First... I'd like to apologize for all the nothing we've been showing you, in contrast to what we said was coming. I was excited by the thought of showing you guys a little daily behind the scenes, but the deck was stacked against it. It seemed that we were starting to show too much of what makes our film unique, blowing our cinematic load. And it seemed that the interest level in this material was ever-diminishing. Plus it's just a lot of extra damned work. I will make an effort to journal more frequently than this, but last month wasn't great for that kind of thing.
Second in the series of serious... Just a piece of friendly advice, in case there are any budding film-makers among our readership. Budding film-makers who crave tips from nobody amateurs, anyway. If you're going to pursue a film project of any kind... love the mother-frelling DREN out of the story you're going to be telling. Because it's inevitable, it's going to happen, you are GOING to get bored with it, and you're going to want to move onto other things. It's happened to professional film-makers, and it's happened to me a couple of times this year. But if the project is the right one for you, it won't last too long, and something will come along that will remind you why you loved the story in the first place.Thus reigniting your enthusiasm. You just need to be able to push through that period of disinterest.
But you didn't come here for apologies and lessons. You came here for stream-of-consciousness immaturity and stupid captions. Or, more probably, you didn't come here at all. They say that a website has three chances with its readership, if they check back three times and there's never any new content, they will give up on it. Guess... Guess we're pretty well screwed. So, how about an update, in a likely vain attempt to win people back? Might be nice, you don't know. Stick around, read on.
You may remember the whole pre-viz image caper. I was going to go through scene by scene and do up these rough composites of key shots, to aid in the effect work that will be coming later. Well I did a couple scenes, and I sent them to Drew. To be discussed. The discussed discussion yielded this decision: Clayton, do not do what you are doing.
|What!?!? Why would ANYONE want to stop THIS!?!?|
More discussion was had, because I'm nothing if not trepidatious, and a decision was reached: storyboards. Which is kinda what I'd been hoping to avoid this whole time. I didn't do any before shooting with Mare, because I wanted it to be spontaneous. We got to do a lot of fun, improv-y stuff when filming Dorothy. Which means there can be no more fun improv anywhere else. I'd outrun storyboarding for as long as possible, but it was finally time for the running to stop. Storyboards provide an adequate amount of information, and for all the shots, so they were clearly the best bet.
|Yessir, this is DEFINITELY where the smart money belongs...|
Storyboarding at this stage is kind of weird.

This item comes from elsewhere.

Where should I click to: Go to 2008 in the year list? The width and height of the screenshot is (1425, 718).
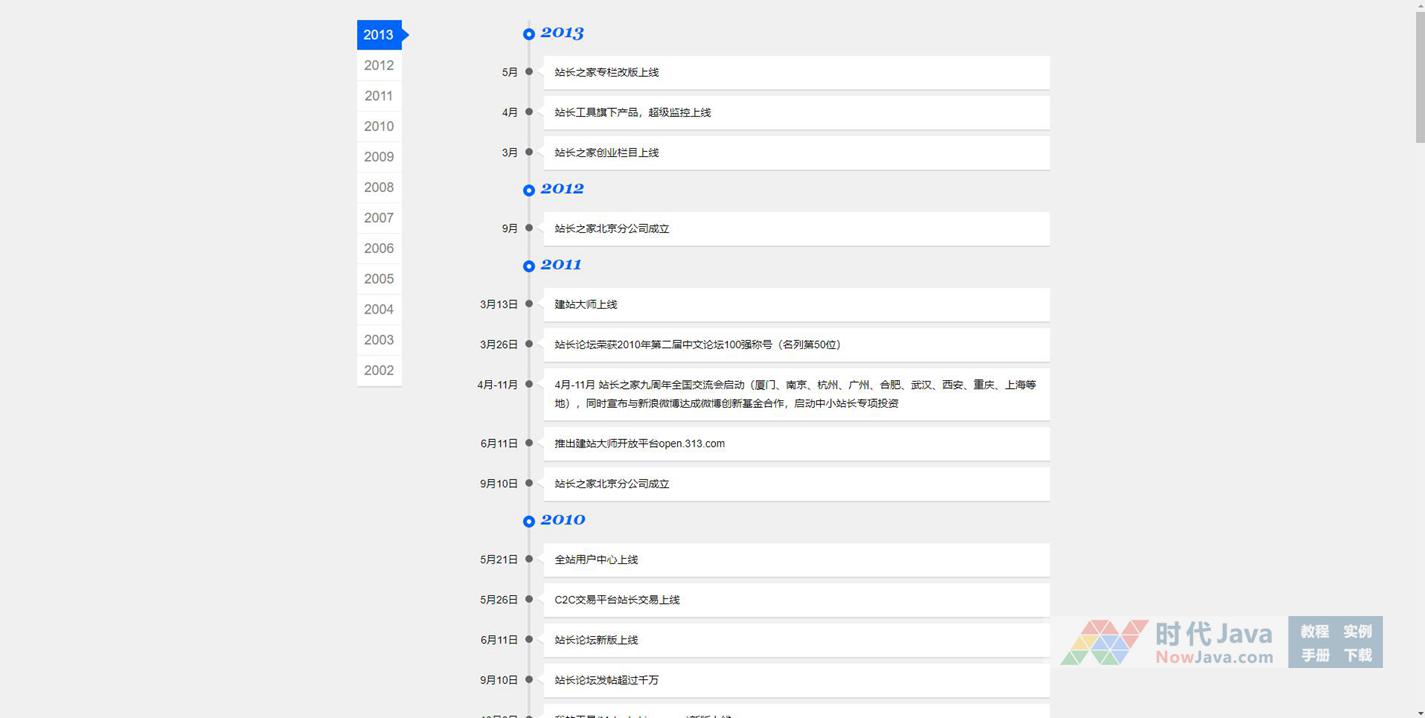point(379,188)
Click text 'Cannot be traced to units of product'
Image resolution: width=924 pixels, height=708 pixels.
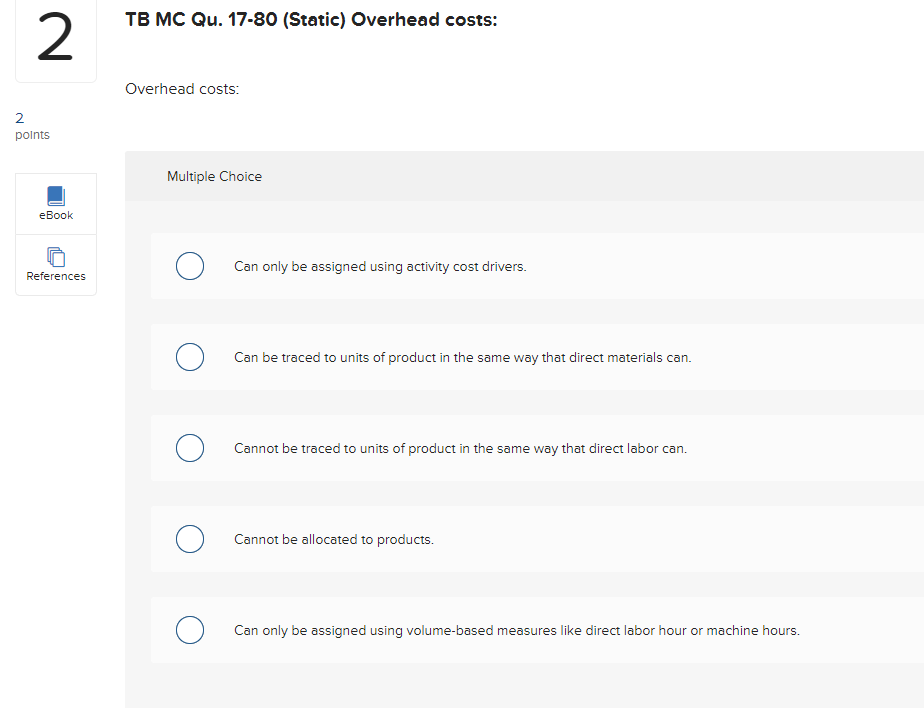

I've got to watch through the Dorothy footage as I go and pick out the good takes of each shot, drop shots I don't like, essentially editing it in my head. And then editing it with a pencil.
|"HAHAHA, famine is AWESOME!"|
|If we're defining "environment" very loosely, sure.|
And then I ink it and erase the pencil, because I figure they'll last longer that way. And we wouldn't want to lose gems like these...
|That's dear old Aunt Em, coming to you directly from a 90's hip-hop music video.|
|I'm actually kinda fond of this shot, so you'll have to go elsewhere for snarky commentary. Might I suggest any other website ever?|
And that's what I'm up to, folks... Apologies and storyboards, huzzah! Who said depressingly independent filmmaking wasn't glamorous? I should note, this is just what I'VE been up to, because I'm an egomaniac and it's MY blog, dammit. Drew continues to work his own particular brand of magic, and Sean... Well... He's been one helluva bronie.